Georg Krücken, Associate Professor of Sociology, University of Bielefeld, Germany
Turning the University into an Organizational Actor (with Frank Meier)
ABSTRACT
In very different countries universities are currently being transformed into organizational actors. The "organizational turn" in higher education is by no means a trivial process as universities traditionally were not conceived as important decision-making entities in their own rights. Caught between the academic profession and/or the state, there was only little legitimate space for strong institutional management. In our paper we discuss the trend towards transforming universities into organizational actors against the backdrop of distinct and worldwide influential national traditions (Germany, France, Great Britain, United States) and scholarly reflections on the uniqueness of university organizations as loosely coupled systems. These hitherto unquestioned boundaries between national systems and types of organizations are becoming blurred. Based on contemporary higher education research and discourse, we identify the emergence of a new, globalizing model of organizational actorhood, in which organizational
accountability, explicit goal definition, elaborate formal structures, and the transformation of university management into a profession become more and more important.

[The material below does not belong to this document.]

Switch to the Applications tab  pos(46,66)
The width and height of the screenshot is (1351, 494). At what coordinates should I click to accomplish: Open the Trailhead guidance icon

Anita Engels, Assistant Professor of Sociology, School of Business, Economics and Social Sciences, University of Hamburg, Germany
How Firms Become Carbon Entrepreneurs
ABSTRACT
The paper gives a brief outline of a heuristic framework
developed to analyze firm behavior in a newly created market for CO2 emission rights. It is the core concept ofa research proposal which will be submitted to the German
Research Council later this year. The suggested project
starts from the empirical observation of huge variations of firm behavior in the EU Emissions Trading Scheme which was launched in January 2005. Some companies interprete the new market as a competitive environment in which business opportunities emerge that can be realized through managerial choices. Others, however, are unable to develop strategies for this new and complex market and seek for other sources
of orientation. These types of behavior can be interpreted as choice versus rule-following behavior. First empirical evidence suggests that these differences in firm behavior vary cross-nationally. The project seeks to establish a link between the varieties of capitalism-approach and a more firm-centered framework to understand what companies do in new and complex environments.